Hooks are the nervous system of an Agent -- letting you observe execution state and insert custom logic without modifying core code. But too many or too slow Hooks will drag down the entire Agent.

Your Agent is running in production, and suddenly a user asks:

"What's it doing now? Why is it so slow?"

You open the logs and find a mess of print statements. You can't tell which step the Agent is at.

This is the pain of not having a Hooks system.

6.1 What Problems Do Hooks Solve?

Three words: See, Manage, Extend.

1. See (Observability): What is the Agent doing? Which step is it at?
2. Manage (Controllability): Can we pause at critical points, have a human confirm, then continue?
3. Extend (Extensibility): Can we add features without modifying core code?

Without Hooks, you need to manually add logs at every execution point, use polling to check status, modify core code to add features.

With Hooks:

You can subscribe to any event point, do what you want -- log, send notifications, pause the flow, request human approval.

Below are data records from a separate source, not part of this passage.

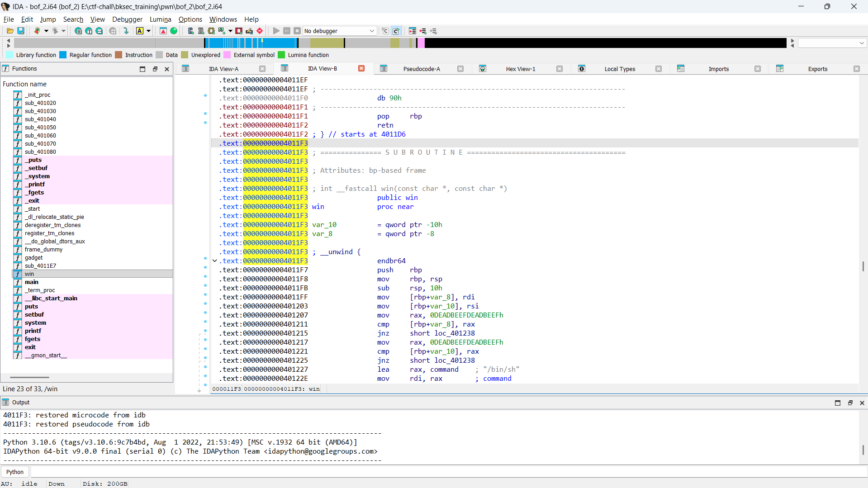This screenshot has height=488, width=868.
Task: Click the Hex View-1 tab icon
Action: pyautogui.click(x=483, y=69)
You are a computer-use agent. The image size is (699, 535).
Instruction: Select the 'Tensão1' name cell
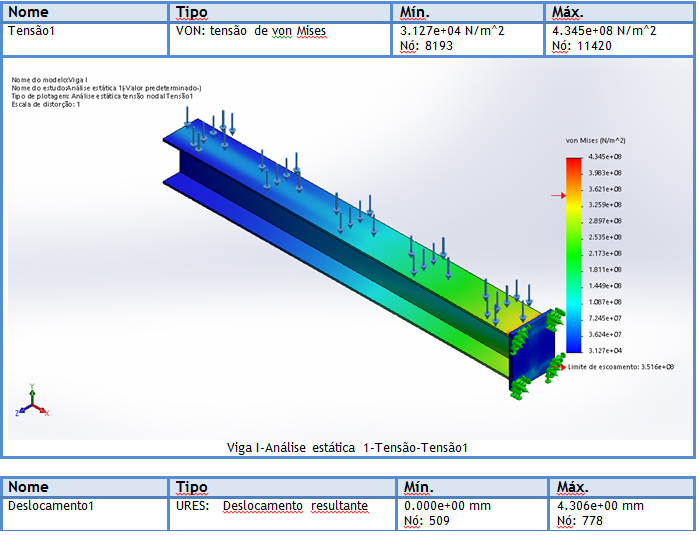click(x=32, y=31)
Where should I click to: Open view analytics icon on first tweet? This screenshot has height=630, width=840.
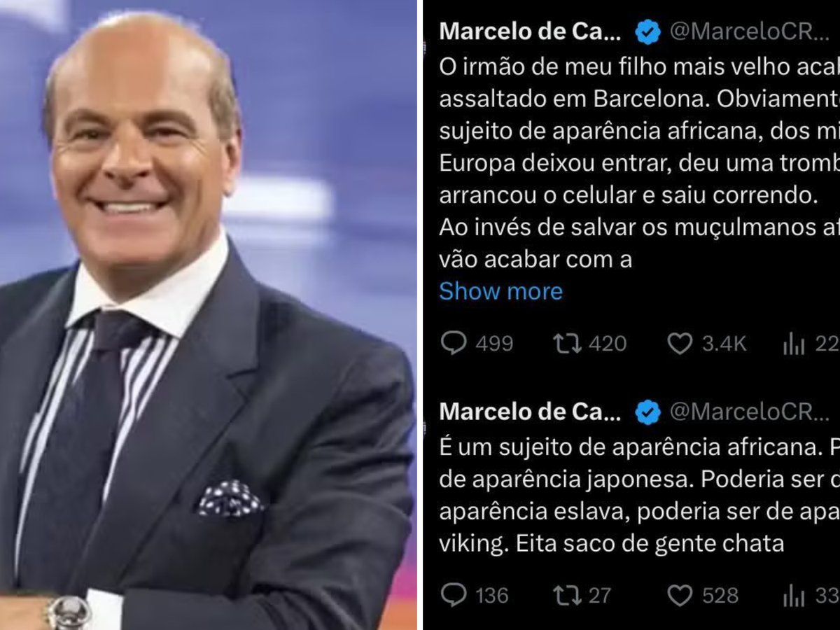tap(794, 343)
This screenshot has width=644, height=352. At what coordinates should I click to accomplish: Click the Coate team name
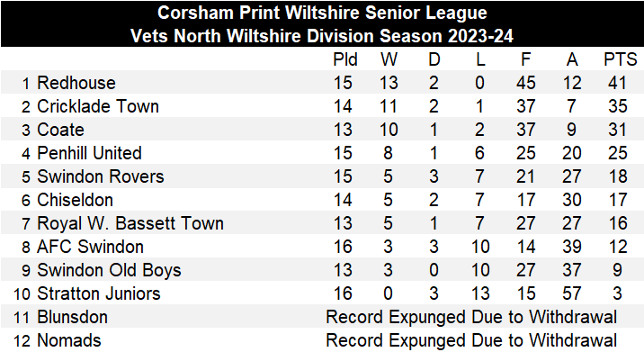[x=61, y=130]
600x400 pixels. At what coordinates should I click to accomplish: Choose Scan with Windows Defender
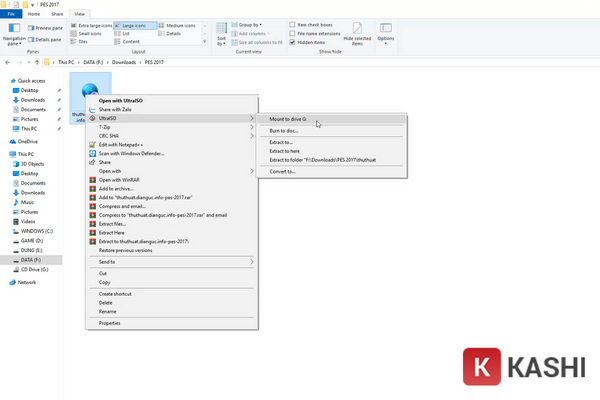pos(138,153)
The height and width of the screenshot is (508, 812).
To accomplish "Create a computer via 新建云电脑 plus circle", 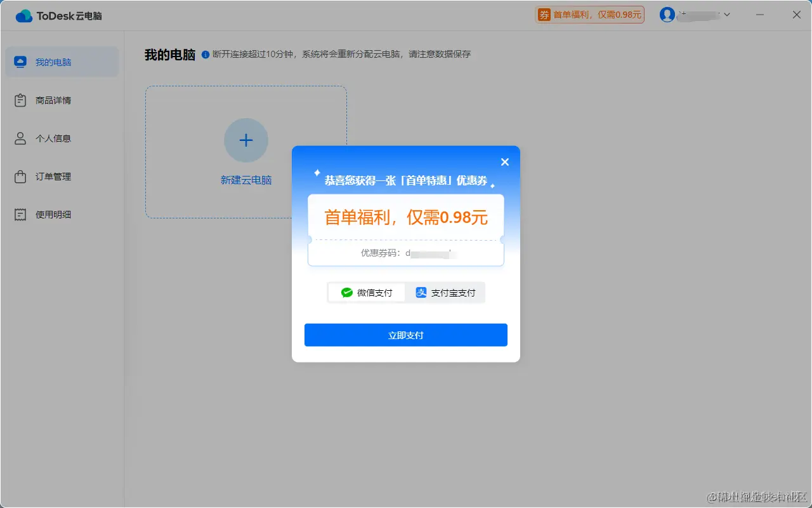I will pyautogui.click(x=246, y=140).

6.2 Shannon's Event Type System

Shannon defines a complete set of event types. I'll categorize them:

Workflow Lifecycle

StreamEventWorkflowStarted   = "WORKFLOW_STARTED"
StreamEventWorkflowCompleted = "WORKFLOW_COMPLETED"
StreamEventAgentStarted      = "AGENT_STARTED"
StreamEventAgentCompleted    = "AGENT_COMPLETED"

Execution State

StreamEventToolInvoked    = "TOOL_INVOKED"     // Tool call
StreamEventToolObs        = "TOOL_OBSERVATION" // Tool return
StreamEventAgentThinking  = "AGENT_THINKING"   // Thinking
StreamEventErrorOccurred  = "ERROR_OCCURRED"   // Error occurred

Workflow Control

StreamEventWorkflowPaused     = "WORKFLOW_PAUSED"     // Paused
StreamEventWorkflowResumed    = "WORKFLOW_RESUMED"    // Resumed
StreamEventWorkflowCancelled  = "WORKFLOW_CANCELLED"  // Cancelled
StreamEventApprovalRequested  = "APPROVAL_REQUESTED"  // Approval requested
StreamEventApprovalDecision   = "APPROVAL_DECISION"   // Approval result

LLM Events

StreamEventLLMPrompt  = "LLM_PROMPT"  // Content sent to LLM
StreamEventLLMPartial = "LLM_PARTIAL" // LLM incremental output
StreamEventLLMOutput  = "LLM_OUTPUT"  // LLM final output

Why break it down so finely?

Because different scenarios need different events. Frontend showing progress uses AGENT_THINKING, TOOL_INVOKED; debugging LLM uses LLM_PROMPT, LLM_OUTPUT; auditing uses WORKFLOW_COMPLETED.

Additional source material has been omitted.